Jazz Fest Minutes: Tony Dagradi

Saxophonist and Astral Project founder Tony Dagradi grew up in Summit, New Jersey. By high school he knew what he wanted to do: play jazz.

“It was almost as if I didn’t have a choice,” he says. “I didn’t think about, well, how much money am I going to make or how do I get a gig. I was just — all I wanted to do was play.”

After a couple of years at the Berklee School of Music in Boston, Dagradi entered an intense period of jazz rehearsal and listening.

“That was it for me. When I started listening to Coltrane I couldn’t listen to anybody else. So, I mean, I really just listened to him pretty nonstop for a couple of years. And I would veer off and listen to other saxophonists, you know, Sonny and Dexter and Charlie Parker and everybody else, but nobody hit me like Coltrane did,” he says. “A lot of what I do as a saxophonist comes out of that influence.”

Another big Boston influence on Dagradi was New Orleans native trumpeter and bandleader Stanton Davis.

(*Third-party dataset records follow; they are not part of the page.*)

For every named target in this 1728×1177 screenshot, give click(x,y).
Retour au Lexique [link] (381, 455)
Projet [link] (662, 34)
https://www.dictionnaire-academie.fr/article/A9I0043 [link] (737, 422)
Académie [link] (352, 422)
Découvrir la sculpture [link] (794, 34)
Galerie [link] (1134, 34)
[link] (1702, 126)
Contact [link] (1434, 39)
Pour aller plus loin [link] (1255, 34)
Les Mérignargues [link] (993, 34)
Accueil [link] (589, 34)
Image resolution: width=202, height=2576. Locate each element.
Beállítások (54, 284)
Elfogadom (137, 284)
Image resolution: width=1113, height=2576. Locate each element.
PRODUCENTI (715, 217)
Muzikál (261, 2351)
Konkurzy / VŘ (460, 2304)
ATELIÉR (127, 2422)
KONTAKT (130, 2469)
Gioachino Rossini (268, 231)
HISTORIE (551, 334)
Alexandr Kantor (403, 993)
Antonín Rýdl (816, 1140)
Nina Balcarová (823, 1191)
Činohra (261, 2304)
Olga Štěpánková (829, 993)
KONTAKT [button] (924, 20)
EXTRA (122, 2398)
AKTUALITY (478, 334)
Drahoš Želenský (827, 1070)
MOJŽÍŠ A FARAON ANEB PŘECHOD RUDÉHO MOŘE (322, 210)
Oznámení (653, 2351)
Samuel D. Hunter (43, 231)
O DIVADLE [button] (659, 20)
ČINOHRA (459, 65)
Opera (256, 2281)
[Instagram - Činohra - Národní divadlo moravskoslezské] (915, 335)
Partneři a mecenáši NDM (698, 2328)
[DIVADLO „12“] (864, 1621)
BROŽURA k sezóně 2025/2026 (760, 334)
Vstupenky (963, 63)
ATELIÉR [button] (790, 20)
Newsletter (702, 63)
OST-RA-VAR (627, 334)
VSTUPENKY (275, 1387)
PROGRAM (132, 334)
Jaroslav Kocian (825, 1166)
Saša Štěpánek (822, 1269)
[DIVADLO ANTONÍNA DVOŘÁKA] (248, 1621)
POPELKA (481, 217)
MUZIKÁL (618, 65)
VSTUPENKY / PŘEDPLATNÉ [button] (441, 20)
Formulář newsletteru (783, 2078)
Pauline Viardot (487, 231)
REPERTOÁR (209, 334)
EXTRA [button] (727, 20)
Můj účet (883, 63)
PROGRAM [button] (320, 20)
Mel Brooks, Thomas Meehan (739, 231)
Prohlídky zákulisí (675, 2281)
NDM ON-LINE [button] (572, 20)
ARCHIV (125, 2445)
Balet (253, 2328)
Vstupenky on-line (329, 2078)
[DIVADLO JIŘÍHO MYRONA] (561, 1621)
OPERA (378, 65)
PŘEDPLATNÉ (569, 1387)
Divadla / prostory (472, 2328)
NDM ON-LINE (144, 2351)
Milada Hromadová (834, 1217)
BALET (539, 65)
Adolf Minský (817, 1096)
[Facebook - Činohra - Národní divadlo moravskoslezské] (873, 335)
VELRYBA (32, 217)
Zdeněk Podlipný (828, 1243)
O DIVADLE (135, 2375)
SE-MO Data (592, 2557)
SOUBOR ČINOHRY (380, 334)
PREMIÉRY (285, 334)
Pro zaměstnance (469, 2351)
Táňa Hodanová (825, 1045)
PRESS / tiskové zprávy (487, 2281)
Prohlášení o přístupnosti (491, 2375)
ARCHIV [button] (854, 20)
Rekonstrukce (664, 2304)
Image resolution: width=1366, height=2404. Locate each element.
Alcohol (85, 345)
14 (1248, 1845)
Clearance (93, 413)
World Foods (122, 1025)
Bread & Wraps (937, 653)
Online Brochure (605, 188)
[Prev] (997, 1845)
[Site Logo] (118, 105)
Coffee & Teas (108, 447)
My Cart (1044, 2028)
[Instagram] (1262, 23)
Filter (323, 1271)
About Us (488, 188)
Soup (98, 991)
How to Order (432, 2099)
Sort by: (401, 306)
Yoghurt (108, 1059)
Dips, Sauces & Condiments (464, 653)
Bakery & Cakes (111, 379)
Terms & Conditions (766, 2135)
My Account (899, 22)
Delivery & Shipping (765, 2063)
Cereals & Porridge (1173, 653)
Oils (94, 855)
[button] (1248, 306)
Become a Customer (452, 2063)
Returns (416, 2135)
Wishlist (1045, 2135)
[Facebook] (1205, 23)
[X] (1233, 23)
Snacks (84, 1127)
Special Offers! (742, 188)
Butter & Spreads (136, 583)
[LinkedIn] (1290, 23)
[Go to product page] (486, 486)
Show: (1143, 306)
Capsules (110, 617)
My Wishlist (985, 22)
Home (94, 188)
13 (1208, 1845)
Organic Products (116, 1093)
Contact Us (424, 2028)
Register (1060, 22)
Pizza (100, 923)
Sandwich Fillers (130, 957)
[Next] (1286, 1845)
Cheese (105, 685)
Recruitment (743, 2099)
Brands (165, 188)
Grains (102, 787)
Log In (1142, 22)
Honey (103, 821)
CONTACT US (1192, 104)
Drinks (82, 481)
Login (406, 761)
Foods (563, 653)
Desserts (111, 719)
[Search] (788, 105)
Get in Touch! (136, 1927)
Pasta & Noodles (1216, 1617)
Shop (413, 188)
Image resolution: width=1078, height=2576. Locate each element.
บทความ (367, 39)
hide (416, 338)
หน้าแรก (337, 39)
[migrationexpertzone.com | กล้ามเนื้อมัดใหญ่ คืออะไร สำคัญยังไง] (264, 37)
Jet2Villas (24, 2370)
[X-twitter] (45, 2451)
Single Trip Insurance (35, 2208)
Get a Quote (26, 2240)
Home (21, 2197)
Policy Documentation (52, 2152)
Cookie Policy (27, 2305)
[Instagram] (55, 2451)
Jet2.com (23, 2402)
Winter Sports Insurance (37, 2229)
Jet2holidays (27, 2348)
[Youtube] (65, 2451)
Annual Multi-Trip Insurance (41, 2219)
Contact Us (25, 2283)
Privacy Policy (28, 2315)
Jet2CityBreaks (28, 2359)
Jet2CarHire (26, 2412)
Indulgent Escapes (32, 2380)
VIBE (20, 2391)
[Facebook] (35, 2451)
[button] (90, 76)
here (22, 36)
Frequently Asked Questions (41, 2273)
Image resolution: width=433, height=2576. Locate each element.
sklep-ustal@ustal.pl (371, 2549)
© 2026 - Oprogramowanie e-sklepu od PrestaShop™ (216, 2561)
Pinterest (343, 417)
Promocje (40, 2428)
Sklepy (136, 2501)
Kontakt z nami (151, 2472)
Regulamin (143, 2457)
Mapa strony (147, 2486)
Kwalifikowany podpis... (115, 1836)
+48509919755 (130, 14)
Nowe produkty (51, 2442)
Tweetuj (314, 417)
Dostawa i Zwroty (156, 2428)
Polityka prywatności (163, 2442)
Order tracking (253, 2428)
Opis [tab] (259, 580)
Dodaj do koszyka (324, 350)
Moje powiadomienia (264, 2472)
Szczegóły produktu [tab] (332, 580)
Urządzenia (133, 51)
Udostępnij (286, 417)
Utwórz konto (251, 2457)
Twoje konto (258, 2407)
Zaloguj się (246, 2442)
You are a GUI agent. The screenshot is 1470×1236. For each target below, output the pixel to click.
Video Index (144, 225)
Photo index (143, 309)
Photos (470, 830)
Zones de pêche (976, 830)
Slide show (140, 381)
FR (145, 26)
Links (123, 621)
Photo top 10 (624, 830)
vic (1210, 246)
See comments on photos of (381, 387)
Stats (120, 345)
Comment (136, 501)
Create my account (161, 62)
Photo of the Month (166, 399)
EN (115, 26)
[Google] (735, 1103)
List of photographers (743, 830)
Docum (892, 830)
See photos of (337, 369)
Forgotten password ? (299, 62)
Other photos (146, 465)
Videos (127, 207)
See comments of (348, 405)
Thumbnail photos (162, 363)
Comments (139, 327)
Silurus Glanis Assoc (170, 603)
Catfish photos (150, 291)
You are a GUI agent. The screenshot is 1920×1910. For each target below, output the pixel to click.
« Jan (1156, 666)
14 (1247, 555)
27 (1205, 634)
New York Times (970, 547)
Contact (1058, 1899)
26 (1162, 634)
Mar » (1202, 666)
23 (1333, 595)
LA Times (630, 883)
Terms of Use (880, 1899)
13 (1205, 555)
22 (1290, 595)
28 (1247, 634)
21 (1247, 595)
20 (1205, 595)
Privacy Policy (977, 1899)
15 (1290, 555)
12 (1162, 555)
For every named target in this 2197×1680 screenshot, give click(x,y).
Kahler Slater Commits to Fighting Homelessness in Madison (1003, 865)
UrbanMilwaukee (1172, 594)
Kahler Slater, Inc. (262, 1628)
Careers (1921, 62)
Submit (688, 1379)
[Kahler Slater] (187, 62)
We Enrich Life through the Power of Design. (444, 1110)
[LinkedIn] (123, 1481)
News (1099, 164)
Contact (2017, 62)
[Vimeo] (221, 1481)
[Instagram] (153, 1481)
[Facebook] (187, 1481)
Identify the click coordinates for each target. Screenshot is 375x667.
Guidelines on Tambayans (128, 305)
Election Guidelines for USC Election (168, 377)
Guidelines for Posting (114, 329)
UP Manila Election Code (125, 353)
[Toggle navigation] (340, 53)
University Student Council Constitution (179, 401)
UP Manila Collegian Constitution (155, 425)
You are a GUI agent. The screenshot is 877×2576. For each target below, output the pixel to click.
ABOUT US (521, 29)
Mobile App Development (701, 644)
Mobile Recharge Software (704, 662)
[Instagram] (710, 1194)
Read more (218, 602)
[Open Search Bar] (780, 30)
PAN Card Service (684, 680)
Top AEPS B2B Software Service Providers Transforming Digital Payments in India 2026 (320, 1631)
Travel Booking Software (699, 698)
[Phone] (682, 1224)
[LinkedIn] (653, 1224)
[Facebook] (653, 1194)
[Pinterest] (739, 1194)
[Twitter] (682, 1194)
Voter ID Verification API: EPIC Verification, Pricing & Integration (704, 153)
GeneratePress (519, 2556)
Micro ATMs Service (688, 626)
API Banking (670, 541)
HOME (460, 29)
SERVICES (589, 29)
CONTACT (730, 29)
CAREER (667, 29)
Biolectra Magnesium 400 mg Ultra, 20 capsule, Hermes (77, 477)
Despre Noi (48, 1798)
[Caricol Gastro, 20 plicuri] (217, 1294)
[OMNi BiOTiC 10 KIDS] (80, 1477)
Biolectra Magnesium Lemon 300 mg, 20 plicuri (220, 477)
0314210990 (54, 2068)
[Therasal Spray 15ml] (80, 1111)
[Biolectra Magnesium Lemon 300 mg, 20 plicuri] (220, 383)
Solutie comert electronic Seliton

“He was actually probably the very first person I ever met from New Orleans, and I really admired his playing. He was a great trumpeter and he had a band that I thought was the best band in Boston. It was called Stanton Davis and Ghetto Mysticism. And just the way he ran the band — he definitely brought New Orleans influences. It was a funk band, sort of in the lines of Miles Davis fusion kind of thing. But really good. Really exciting. When I first came here, in 1977-78, that was in the back of my mind, to start a group that would be the place that I could be my most artistic. I was definitely thinking about Stanton and Ghetto Mysticism.”

Tony Dagradi and Astral Project play Jazz Fest Friday, May 3.